Steve: “We always thought that Pyromania, for it’s time, was a very well recorded rock album. But dynamically there’s nothing there, compared to what we’re doing now. We were very conscious not to make ‘Pyromania II’. We always try to do something slightly different with every album, and for this one we had a sort of standing joke between us – which we actually carried out – which was that at any particular time we never played the same chord. There’s always two different guitar parts going off at the same time, which don’t necessarily make any sense in the backing track unless you hear both of them together.”
I show them a copy of a Def Leppard Beatroute from some while back and ask if much has changed.
Phil: “Cor, bloody ‘ell! It’s totally different. You can scrap that! I’m now using Jackson guitars, new Sony transmitters, which have no noise at all, unlike the Nadys, Randall amplification and TC electronics for having lots of different pre-sets.”
Steve: “I endorse Gibson, who went through a really bad phase, but I think they’re coming back. They’ve just done me some that are really good – even updating the wiring and things for me – so I’m happy with Gibson now. Backline is pretty identical to Phil’s.”

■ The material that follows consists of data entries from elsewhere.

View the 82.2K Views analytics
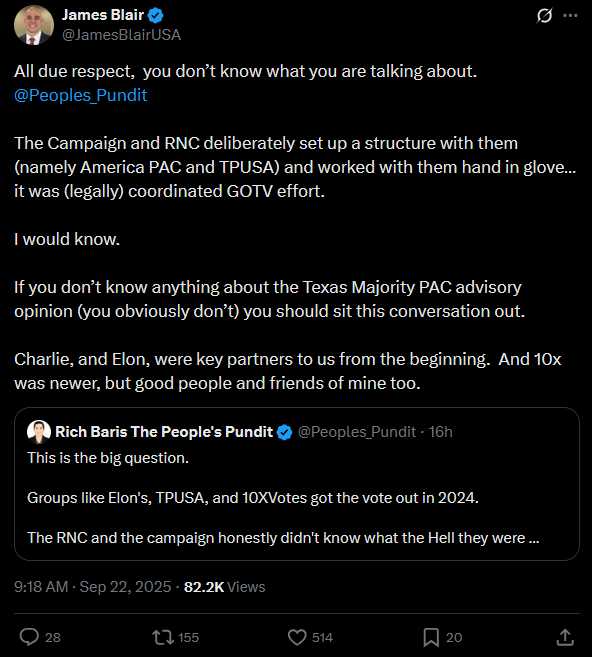[x=225, y=587]
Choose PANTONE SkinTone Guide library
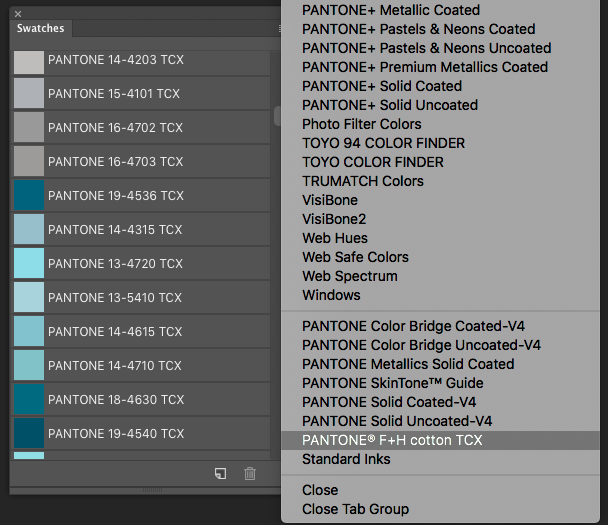The width and height of the screenshot is (608, 525). pos(392,383)
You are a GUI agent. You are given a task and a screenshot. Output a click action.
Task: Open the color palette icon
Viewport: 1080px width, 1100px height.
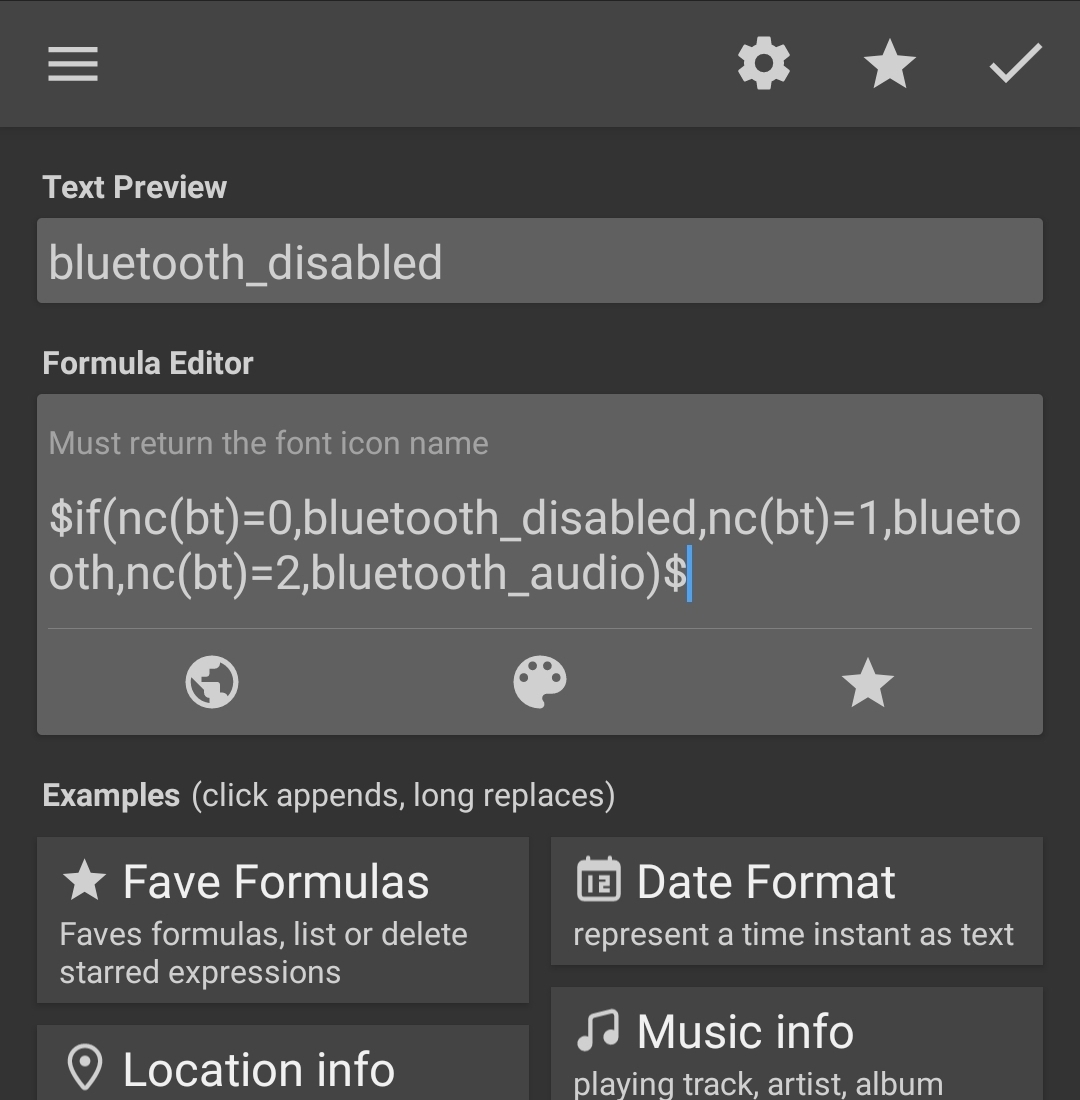point(540,683)
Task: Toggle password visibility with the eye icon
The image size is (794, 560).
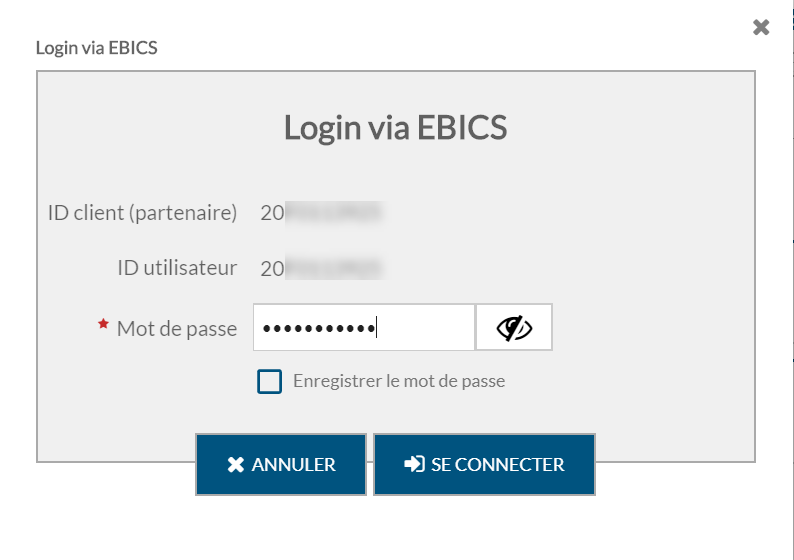Action: (514, 328)
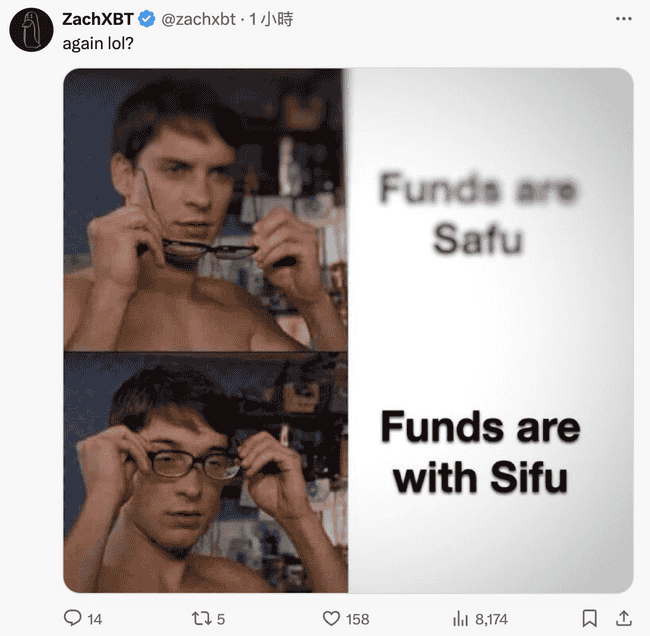
Task: Click the share upload icon
Action: point(623,618)
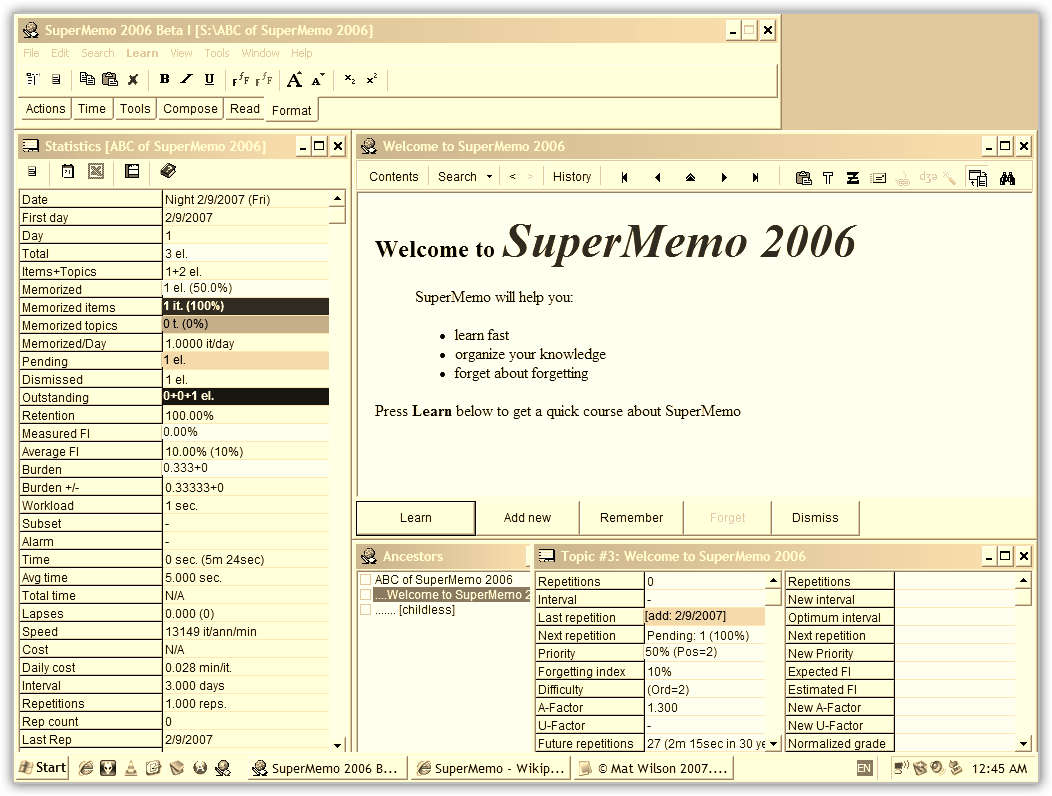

Producer ‘problems’ and accidents were obviously major factors in the ‘why three years?’ saga. But ask the two guitarists about their method of putting down tracks – the bit by bit construction or the all in the studio together, ‘live’ approach – and it’s surprising they’re still not on the backing tracks.
Phil: “None of us play together. We get a drum click track down to play to and do the guitars next. It may not sound like it but we do so many guitars. Some of the stuff on there has chords where we recorded each string individually to get the fullness. We spend a lot of time on guitars.”
Steve: “There are certain notes that you might want to hit in a chord that might be musically what you want, but you get modulation – like if you hit a C# and a G. We might put a track of that down anyway, but then, as Phil said, we’ll play every individual note of that chord perfectly in time, to get the clarity. And we might do that eight times each. Yes, it takes a lot of time! And it’s very hard to get it not to sound like it’s been done that way. So we do it that way, over the click track, then do backing vocals… and the bass last. And by then, if we could get enough dynamics playing just to a click track, with no cymbals or anything, then we knew that when we put the drums and cymbals on it was really going to elevate it. But who knows how we’ll do the next one. We may do the fifth album ‘live’, with everyone playing together and everything going straight down onto tape.”
Phil: “We’ll probably do something of a combination. Whatever suits; if it’s a rock track we’ll record it as a rock band; if it’s something more involved we’ll probably do it this way. It’s not the way that we always record, it’s just the way that we chose to do this album.”
The way things stand at the moment, Def Leppard are preparing to go off on a tour that will keep them away for more than eighteen months once they get started. After the amount of time they’ve been stuck in studios it’s going to be like coming out of prison. Perhaps surprisingly the Hysteria experience hasn’t put them off poking their heads into a recording studio ever again.
Phil: “We’ve started writing for the next one already. It’s one of the things we’ve learned. You have got to start now. If we had some time, we’d start recording it now.”
Steve: “An idea we’re toying with now is that if we get four or five days off anywhere while we’re on tour, and we have a song ready, we’ll go into a studio and put it down. We might even have five or six tracks finished by the end of the tour!”
I was thinking of asking whether, in that case, they’ll only need 18 months in the studio to do the rest of the next album, but I thought better of it.